Non-technical: Think of Z as a spotlight on D. A strong spotlight (high F) illuminates a clear share of D's variation that can be credibly attributed to Z, standing out above the surrounding noise. A dim spotlight (low F) can barely be distinguished from ambient light — Z's contribution to D's variation is swamped by everything else. When the spotlight is too dim, any IV estimate that relies on it becomes unreliable.

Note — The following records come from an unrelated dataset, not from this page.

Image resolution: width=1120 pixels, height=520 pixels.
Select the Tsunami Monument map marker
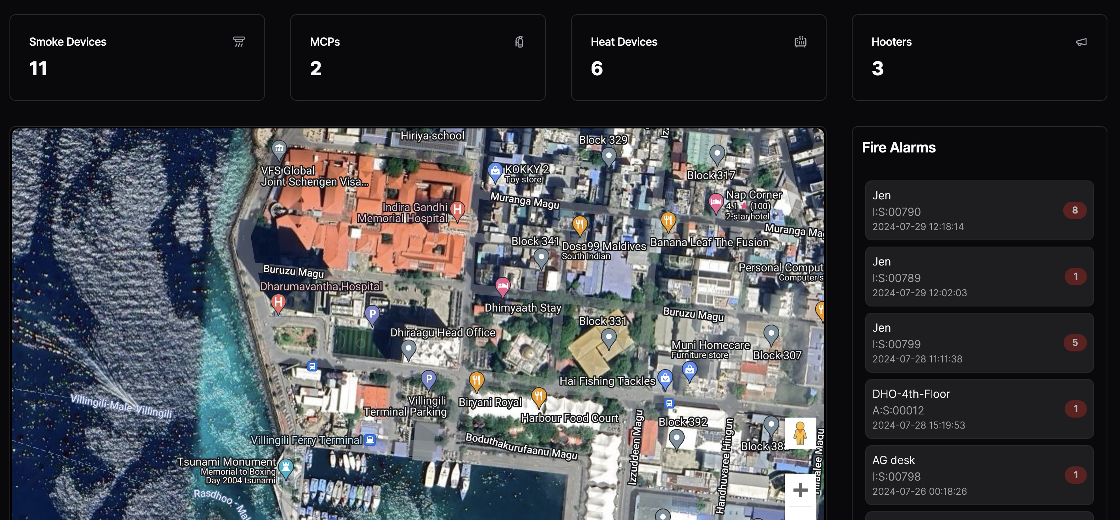tap(286, 467)

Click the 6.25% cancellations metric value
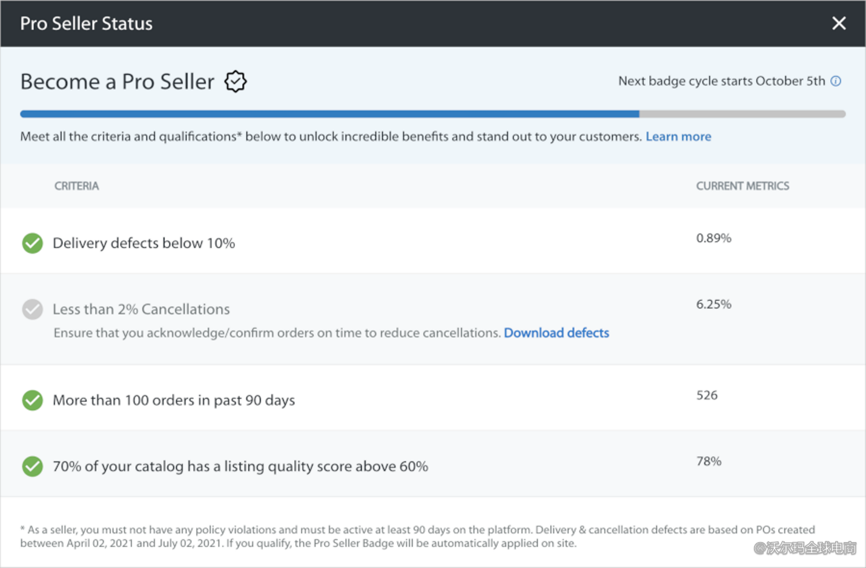(713, 304)
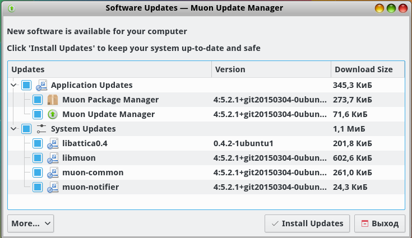Image resolution: width=412 pixels, height=238 pixels.
Task: Sort by the Download Size column header
Action: [368, 69]
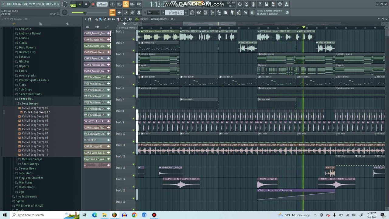389x219 pixels.
Task: Select KSHMR Long Sweep 05 sample
Action: tap(35, 125)
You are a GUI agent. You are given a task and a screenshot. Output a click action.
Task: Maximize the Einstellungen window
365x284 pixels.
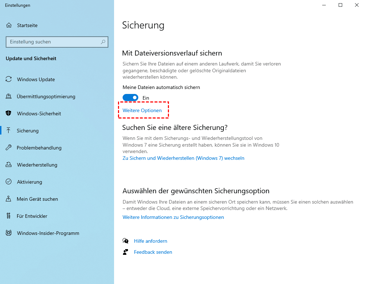pyautogui.click(x=340, y=5)
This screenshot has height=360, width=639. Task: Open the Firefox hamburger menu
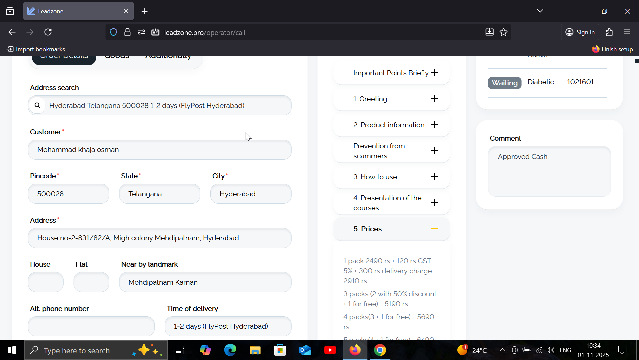(x=627, y=32)
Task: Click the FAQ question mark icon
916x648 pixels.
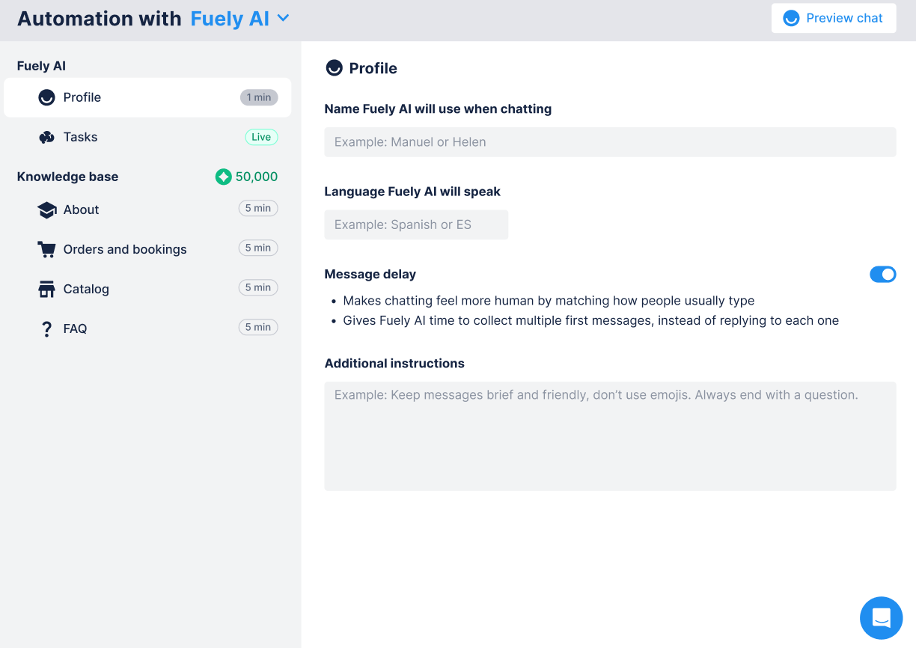Action: point(46,329)
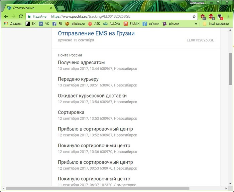The width and height of the screenshot is (234, 192).
Task: Bookmark this page with the star icon
Action: click(x=194, y=16)
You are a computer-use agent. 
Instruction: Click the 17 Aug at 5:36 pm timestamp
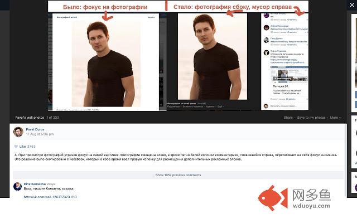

In plain language: an F of 20 means the signal from Z is roughly 20 times bigger than the noise — Z clearly explains a meaningful share of D's variation.

A weak instrument causes:

Large IV standard errors (little variation to work with)
IV estimates biased toward OLS (defeats the purpose)
Confidence intervals with poor coverage

Modern alternatives to F > 10:

Cragg-Donald Wald F (exact critical values under homoskedasticity)
Kleibergen-Paap rk Wald F (robust to heteroskedasticity — preferred in practice)
Both are reported by estat firststage after ivregress

Section 7: `ivregress` and `estat firststage`

sysuse nlsw88, clear

* Run IV (without covariates)
ivregress 2sls wage (union = south), robust

* Get formal first-stage diagnostics
estat firststage

estat firststage reports the first-stage F, the Cragg-Donald statistic, the Kleibergen-Paap statistic, and Stock-Yogo critical values.

* With covariates
ivregress 2sls wage (union = south) age ttl_exp collgrad, robust
estat firststage

* Manual verification — should match estat firststage
reg union south age ttl_exp collgrad
test south

‣

Question 4: After estat firststage, is south a strong instrument by the F > 10 rule?

Summary Table

Situation	Command	What the F tests
No covariates	`reg D Z` → header F	All regressors = instrument only ✓
No covariates	`test Z`	Same ✓
With covariates	`reg D Z X1 X2` → header F	ALL regressors jointly — NOT what you want ✗
With covariates	`test Z` after full `reg`	Partial F for instrument only ✓
After ivregress	`estat firststage`	First-stage F + formal weak instrument tests ✓

Always use test Z (or estat firststage) to get the first-stage F. Never report the header F when covariates are present.